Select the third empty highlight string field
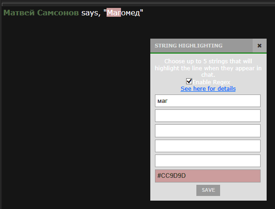 (x=208, y=131)
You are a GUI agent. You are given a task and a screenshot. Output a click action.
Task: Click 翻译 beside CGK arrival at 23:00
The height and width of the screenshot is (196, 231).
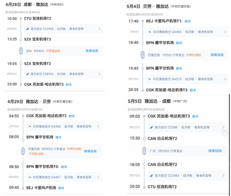[x=68, y=84]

_ _ _ _

### [WHAT IS EXPECTED]
The records are to be retyped in full and exactly, with no image carried over.

### [RESPONSE]
Select the third empty highlight string field
 (x=208, y=131)
You are a GUI agent. You are given a task and a screenshot. Output a click action.
Task: Click 翻译 beside CGK arrival at 23:00
The height and width of the screenshot is (196, 231).
[x=68, y=84]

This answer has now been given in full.